#### WHAT NEEDS TO BE DONE:
Copy the listing below word for word, beginning at its first line and stopping after the line that contains "I want to click on AUTO, so".

#### TASK INPUTS:
┌──

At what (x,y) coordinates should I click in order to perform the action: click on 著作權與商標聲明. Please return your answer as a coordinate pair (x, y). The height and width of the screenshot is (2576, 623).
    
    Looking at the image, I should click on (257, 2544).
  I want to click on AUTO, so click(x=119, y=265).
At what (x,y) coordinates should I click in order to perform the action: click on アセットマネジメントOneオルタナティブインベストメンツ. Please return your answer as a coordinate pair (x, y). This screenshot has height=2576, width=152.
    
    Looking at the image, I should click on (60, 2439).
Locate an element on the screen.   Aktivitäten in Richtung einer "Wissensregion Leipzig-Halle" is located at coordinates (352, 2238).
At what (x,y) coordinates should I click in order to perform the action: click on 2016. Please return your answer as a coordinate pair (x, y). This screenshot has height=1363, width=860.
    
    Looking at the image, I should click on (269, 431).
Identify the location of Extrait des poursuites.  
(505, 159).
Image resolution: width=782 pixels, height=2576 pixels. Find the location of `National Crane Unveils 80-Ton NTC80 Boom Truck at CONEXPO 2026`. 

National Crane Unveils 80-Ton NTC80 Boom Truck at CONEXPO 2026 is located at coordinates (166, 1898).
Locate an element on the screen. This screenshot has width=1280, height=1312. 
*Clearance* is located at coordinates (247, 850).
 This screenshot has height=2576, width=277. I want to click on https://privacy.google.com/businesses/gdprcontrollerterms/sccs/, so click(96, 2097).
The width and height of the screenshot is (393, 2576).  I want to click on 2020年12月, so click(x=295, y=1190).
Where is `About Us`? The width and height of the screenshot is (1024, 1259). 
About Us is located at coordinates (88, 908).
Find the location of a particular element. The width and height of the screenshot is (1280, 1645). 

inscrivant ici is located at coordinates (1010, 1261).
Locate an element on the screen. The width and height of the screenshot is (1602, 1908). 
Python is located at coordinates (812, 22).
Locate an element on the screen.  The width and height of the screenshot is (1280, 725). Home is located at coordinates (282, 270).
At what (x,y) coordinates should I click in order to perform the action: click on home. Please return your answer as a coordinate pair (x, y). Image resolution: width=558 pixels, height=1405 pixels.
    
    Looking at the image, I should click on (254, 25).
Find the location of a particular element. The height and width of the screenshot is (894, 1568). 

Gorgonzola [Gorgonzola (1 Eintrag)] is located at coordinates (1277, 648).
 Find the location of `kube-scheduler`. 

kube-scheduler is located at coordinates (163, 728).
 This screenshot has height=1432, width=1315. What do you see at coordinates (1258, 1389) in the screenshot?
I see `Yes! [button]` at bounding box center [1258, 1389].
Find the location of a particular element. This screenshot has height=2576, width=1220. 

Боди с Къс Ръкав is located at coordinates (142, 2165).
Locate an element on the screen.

└──

#### RESULT BELOW:
At what (x,y) coordinates should I click in order to perform the action: click on 著作權與商標聲明. Please return your answer as a coordinate pair (x, y). The height and width of the screenshot is (2576, 623).
    
    Looking at the image, I should click on (257, 2544).
  I want to click on AUTO, so click(x=119, y=265).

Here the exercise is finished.